Matt: “What’s real is when we come back with our second album it’s like every experience we have in New York will be in there.”
The new album features “Love Like Semtex”, a synchronous feat of psychedelic energy whose title refers to an “explosive device”, and was inspired by dancers the band had encountered at Trash, their local spot in London. The performance had left them with an undeniable “power electro kind of warning” that would transpire into the single, which was produced within a five-minute experimental exchange of lyric and tune. “It was hilarious. It sounded like four monkeys trying to play electro music, but there was this charm in it,” said Matt. “When you really lose your inhibitions you can do great things.”

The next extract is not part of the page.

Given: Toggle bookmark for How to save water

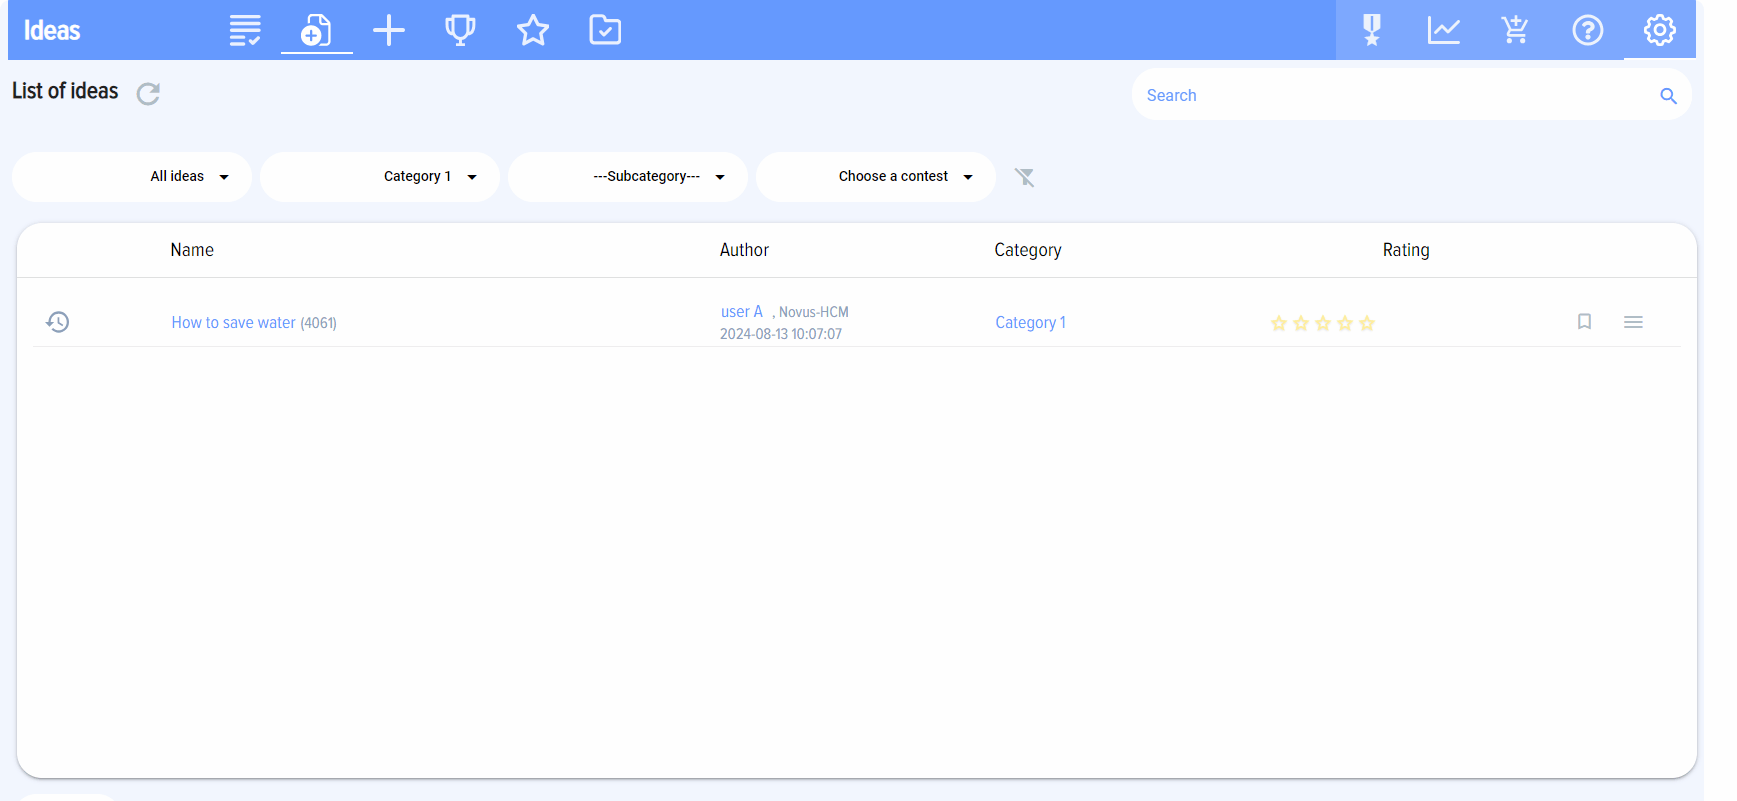Looking at the screenshot, I should [x=1584, y=322].
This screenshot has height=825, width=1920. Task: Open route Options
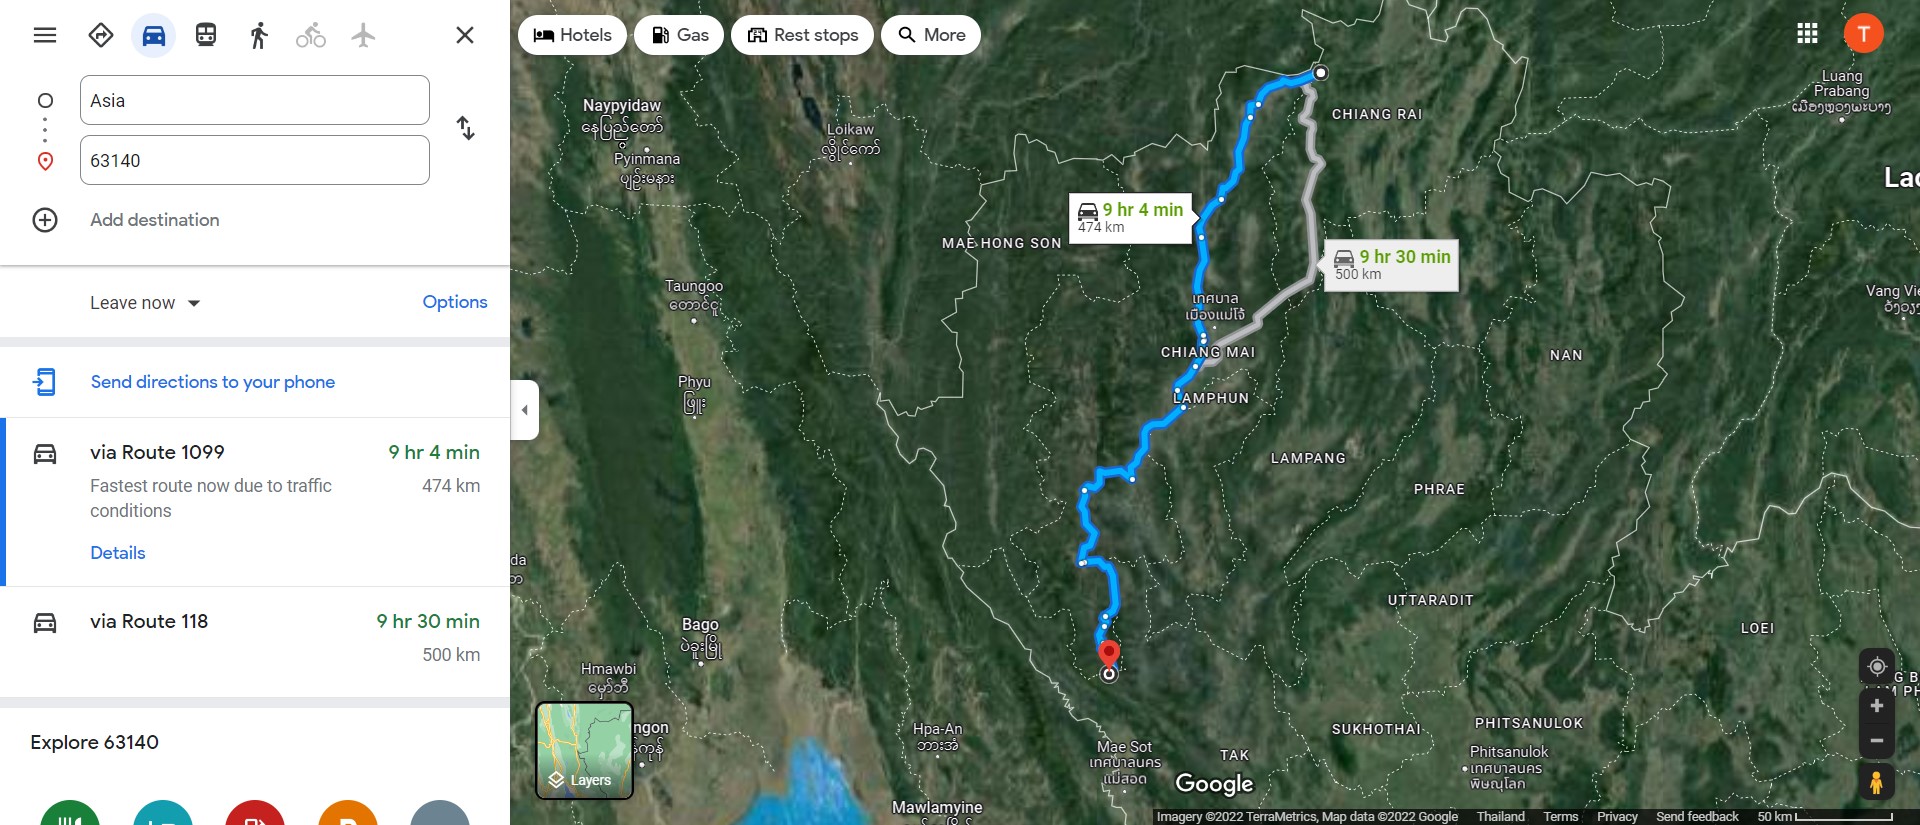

As musicians, Bnann and Matt originate from separate backgrounds based in song-writing and electronic music that eventually became a “juxtaposition of the two sides”. Collectively, the Infadels believe in a non-formulaic, “no rules”, approach to their music. “A song can emerge any way if we keep listening, we’ll find interesting things to make it a song and that’s what we do. It can be anything from walking past a sign in a council state,” Matt said. For Bnann, the instance arrived when he encountered a fight between two men for Top Boy. “As they were having this fight one of them kept saying ‘I’m the Top Boy, I’m the Top Boy’ and I’m standing there watching it and Matt’s like, ‘What are you doing Bnann?’ I’m just taking it in and I just went home and started thinking about it and then we wrote the song.”
Before the Infadels, Bnann, Matt and Al (drums) had formed Balboa, a group that became entangled in the high-fashionista scene of electroclash on the way to its demise.
“Whatever world – we didn’t survive it. We can’t compete with these fashion people that look fantastic, you know, and keep changing and keep moving and such. It’s like we’re geezers. We’re just guys. We’re mates. We’re friends”, Matt said.
He adds: “We almost forgot to see ourselves, rather than saying, ‘Will this be big? If we sound a bit like this band we’ll be massive.” None of that stuff. We’re just going to have a good time. This is our last shot at being in a band we’re ever going to have. We’ve really done it for a long time. We thought this one’s for us. This is our mission now. We’ve done this, we’ve done that. We’ve tried to please.”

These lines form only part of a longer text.